Gareth Beale (bemsid: 45600) Enterprise High Performance Computing Service Application Infrastructure Services Global Information Technology Infrastrucure Services Need help? http://iticket.web.boeing.com/secure/create.aspx?id=serverhpc / 425-234-0911

Attachments:

attachment.html (text/html — 5.8 KB)

Show replies by date

Simo Sorce

21 Sep 21 Sep

1:07 p.m.

I am probably guilty of introducing this behavior in the original implementation, and although I believe it is the correct behavior for UIDs, it is probably suboptimal for GIDs. I think we should open an issue to deal with this in a better way if one is not open yet.

Simo.

On Fri, 2018-09-21 at 17:53 +0000, Beale (US), Gareth wrote:

...

We are running SUSE 12 SP3 which uses SSSD 1.13.4 which I believe is a LTM version.

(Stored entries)

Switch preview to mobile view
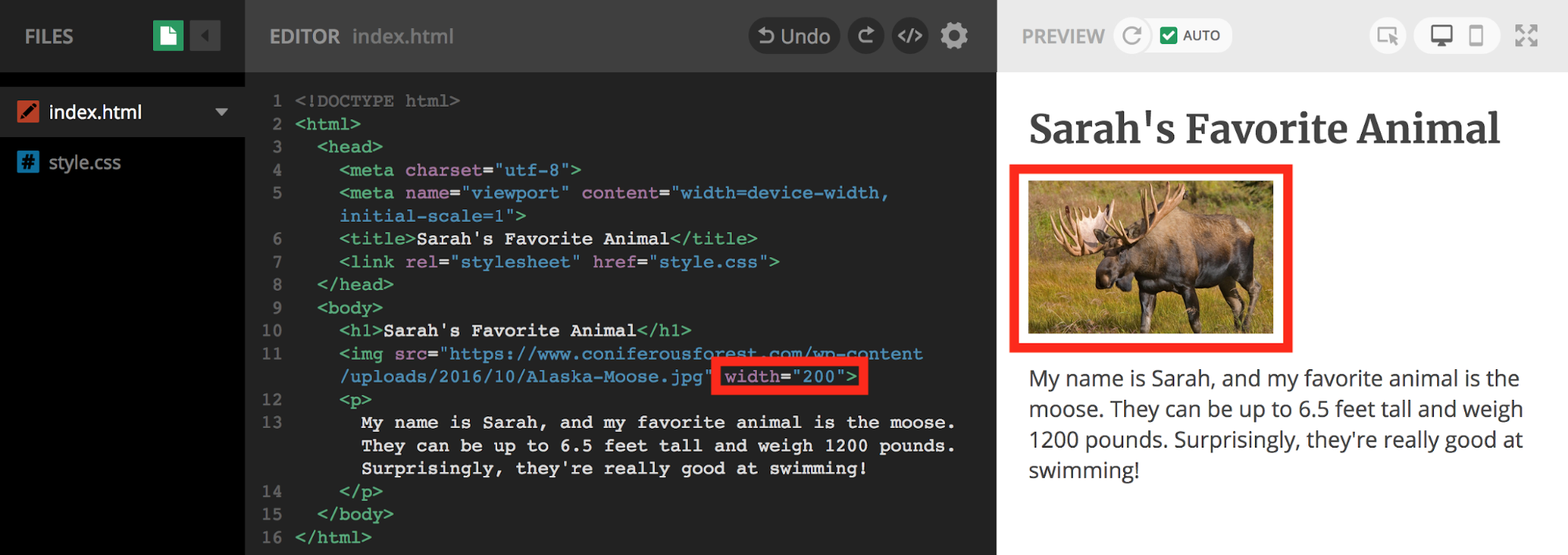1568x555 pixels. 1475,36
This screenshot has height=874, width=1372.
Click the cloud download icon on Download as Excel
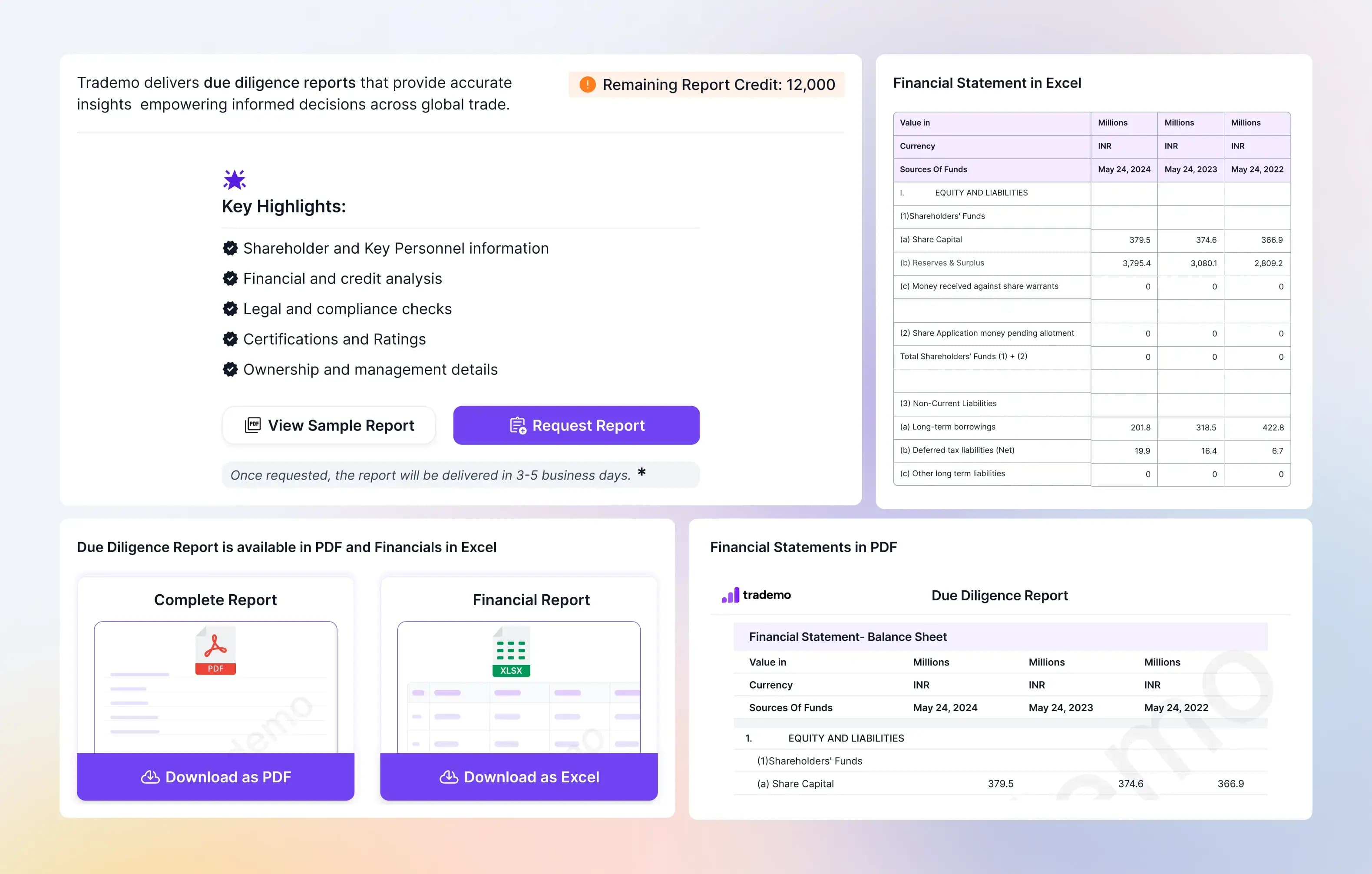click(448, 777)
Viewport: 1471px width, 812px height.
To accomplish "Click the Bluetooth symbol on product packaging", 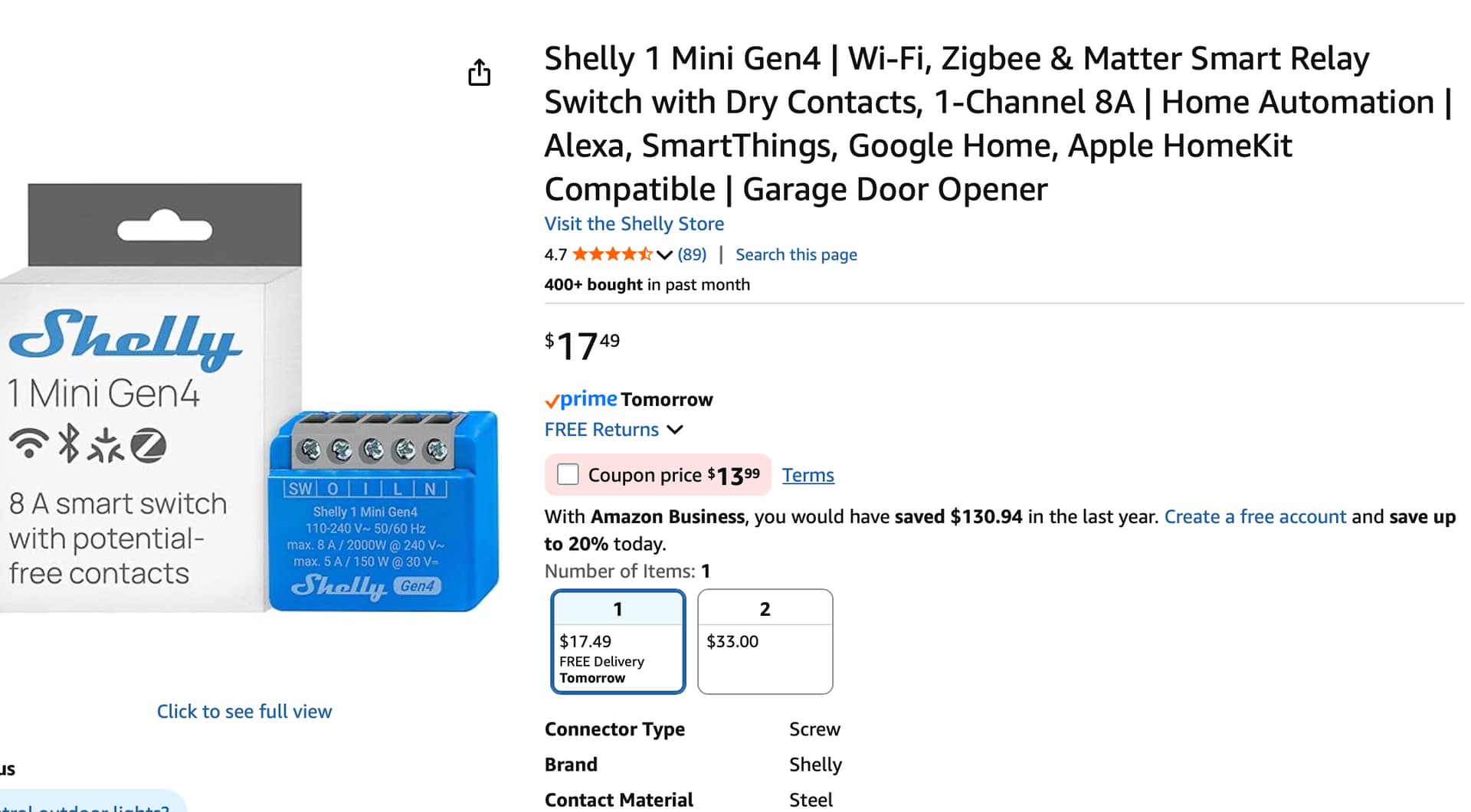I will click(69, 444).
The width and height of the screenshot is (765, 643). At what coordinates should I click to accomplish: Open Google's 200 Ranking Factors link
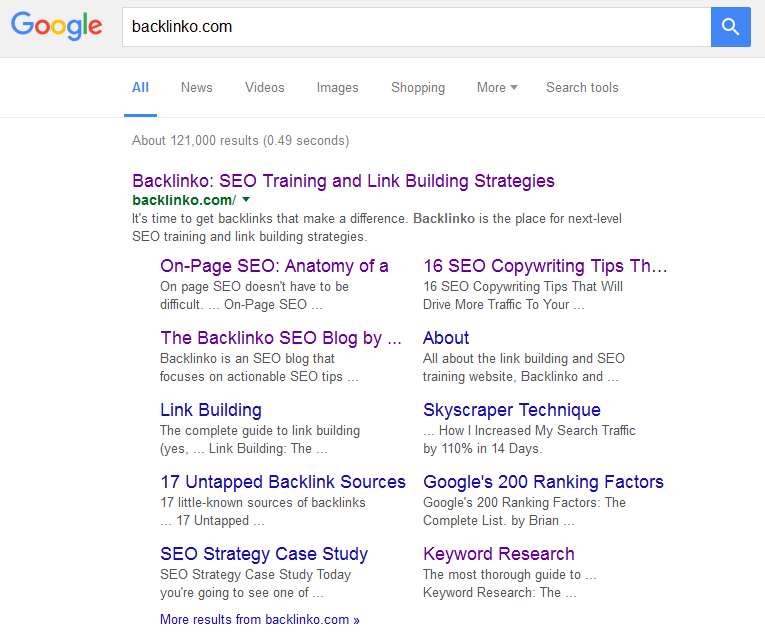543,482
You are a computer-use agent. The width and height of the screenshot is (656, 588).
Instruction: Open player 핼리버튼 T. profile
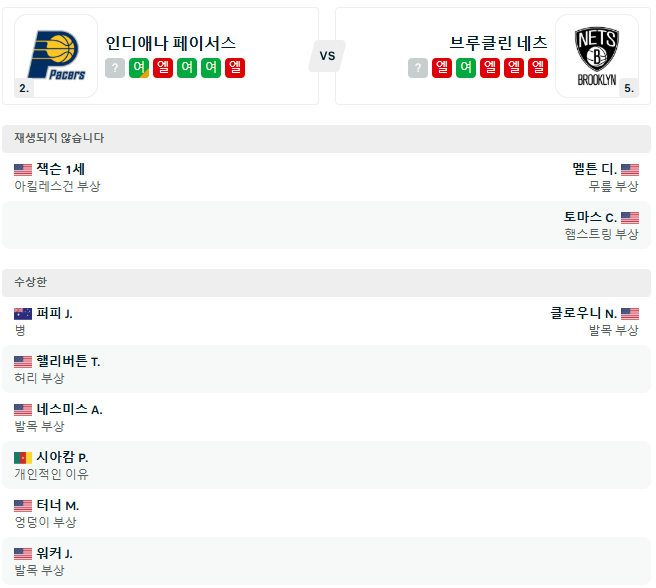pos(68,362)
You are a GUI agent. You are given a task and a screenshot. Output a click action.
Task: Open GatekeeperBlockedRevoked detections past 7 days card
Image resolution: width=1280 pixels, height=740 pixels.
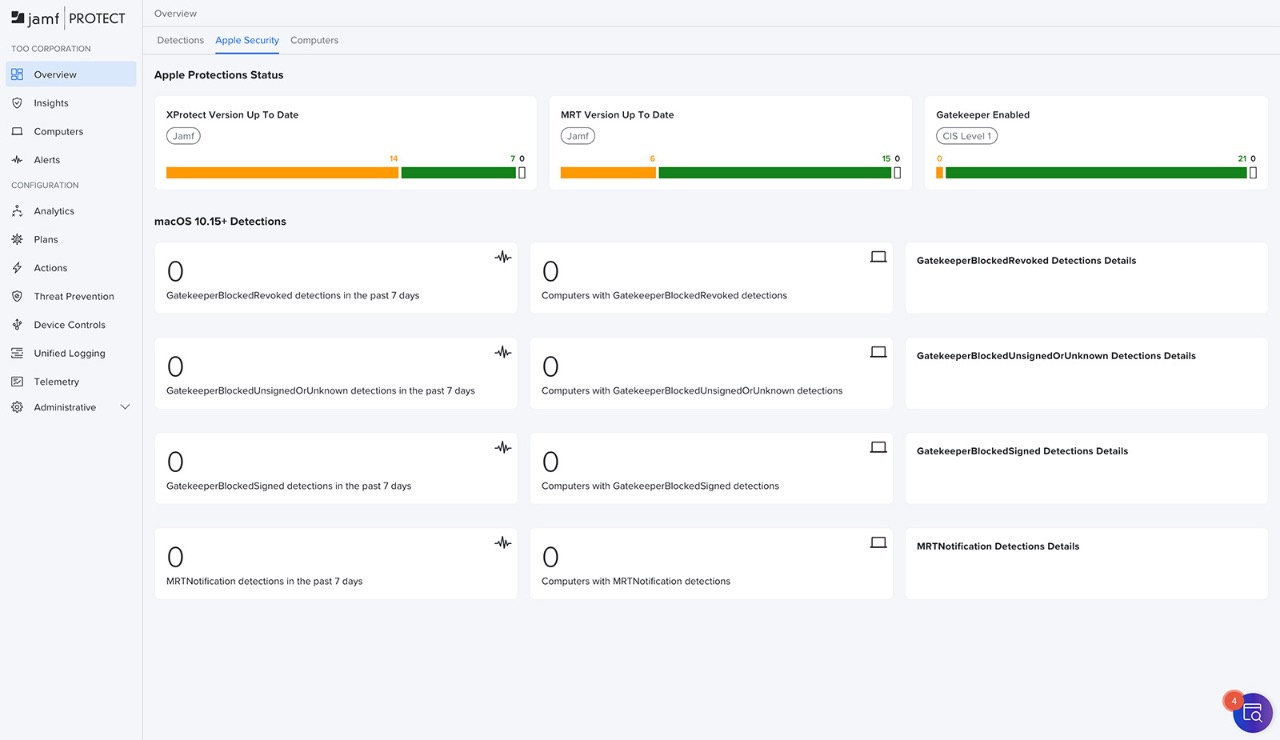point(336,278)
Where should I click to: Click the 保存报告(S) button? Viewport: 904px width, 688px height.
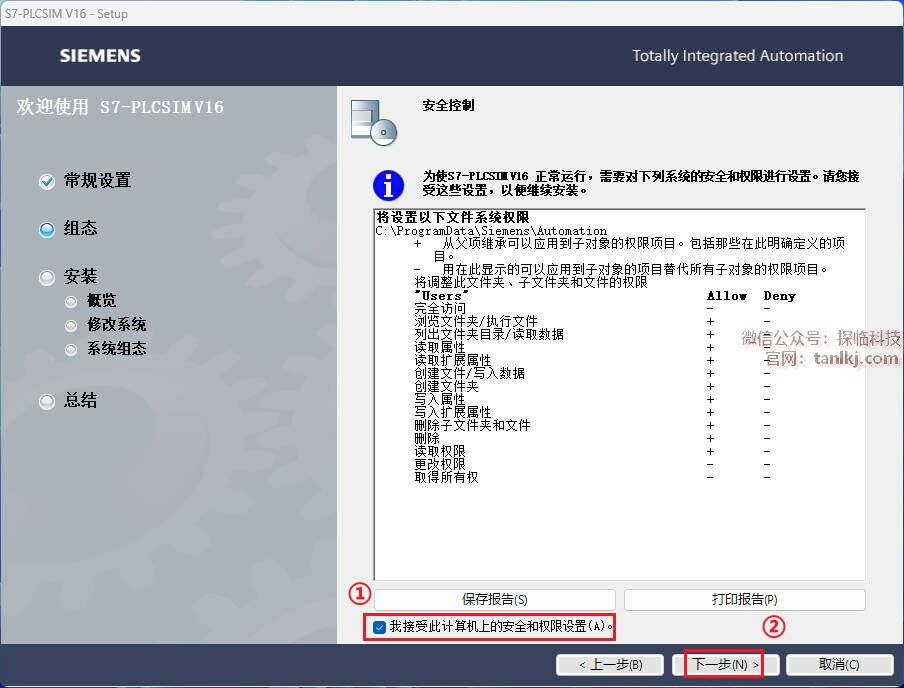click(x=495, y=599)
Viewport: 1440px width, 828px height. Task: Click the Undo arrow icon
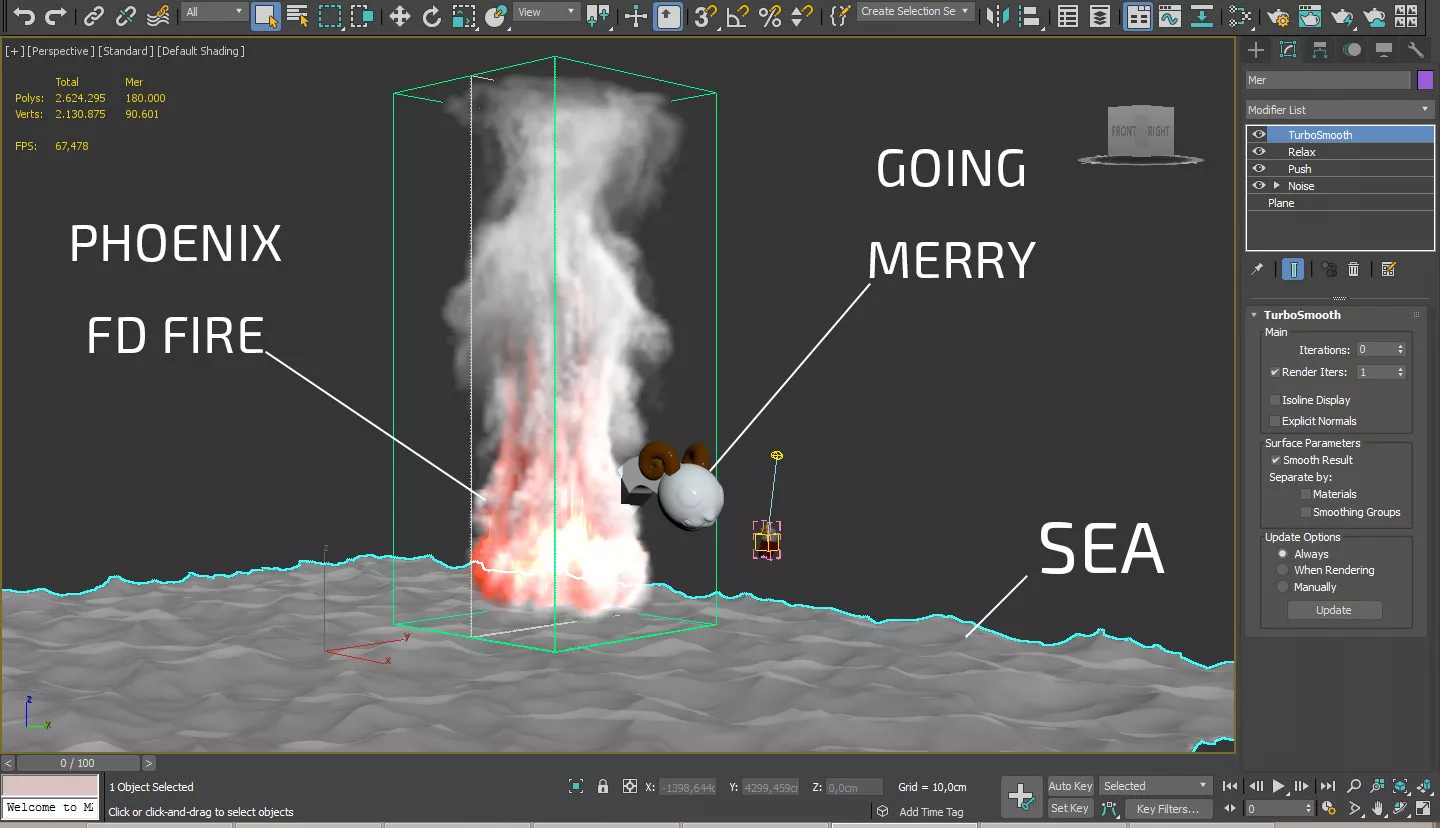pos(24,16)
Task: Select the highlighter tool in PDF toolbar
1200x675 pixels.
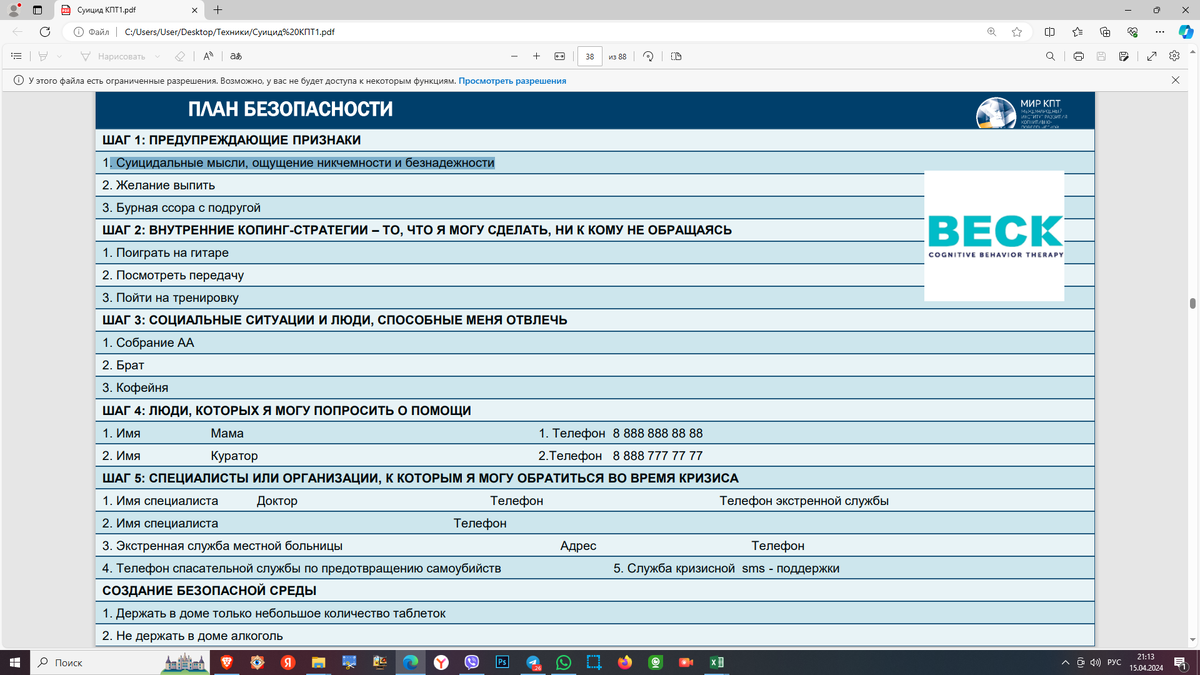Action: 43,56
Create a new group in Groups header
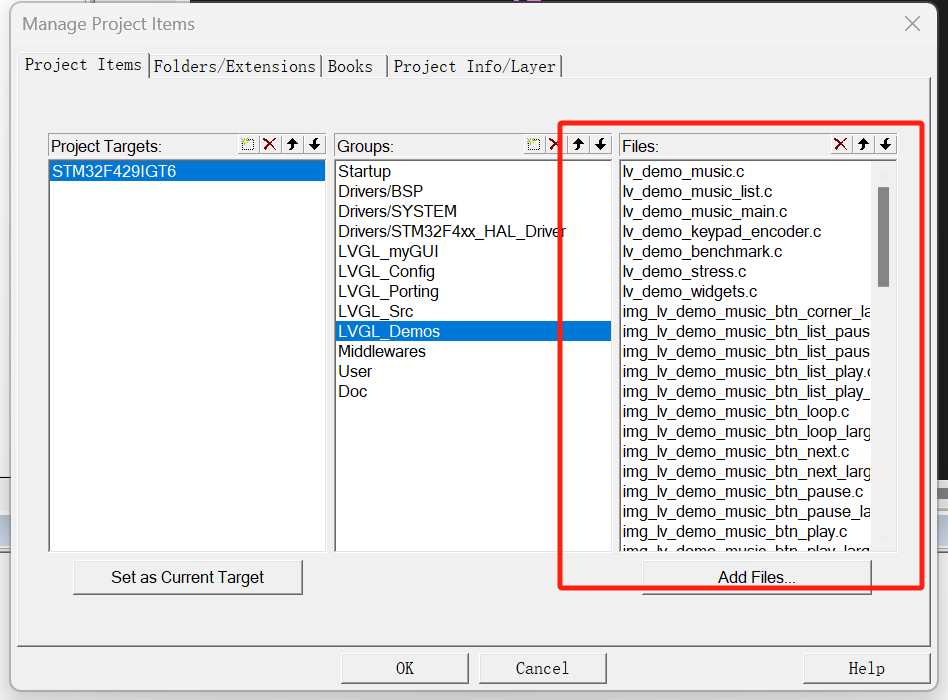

*EXERCISE PROMPT*:
Continue the mailing-list thread about SSSD's UID and GID handling, starting right after its last line.

*REPLY*:
Due to the large number of users and groups in our LDAP directory, and the limitations of some legacy Unix systems, we have some large groups that have been broken into "sub-groups" with the same GID but an incremental suffix. I don't believe this is an uncommon solution, and it has worked fine for many years. There are efforts underway to patch some older systems such that they can handle very large groups so that we can collapse these sub-groups, but it is a slow process and there are a lot of servers.

Recently we upgraded some Linux systems to SUSE 12 SP3 and this has made us transition to using SSSD instead of configuring LDAP in /etc/ldap/conf. In the last few weeks we have encountered an issue related to these groups with the same GID. Most of the time, everything works as before, and for instance "getent group" commands using either GID or (sub-group) name return results. However at times those commands return an empty list and the following error appears in the system log:

sssd[nss]: More groups have the same GID [nnnn] in directory server. SSSD will not work correctly. (group ID elided in this email per company policy)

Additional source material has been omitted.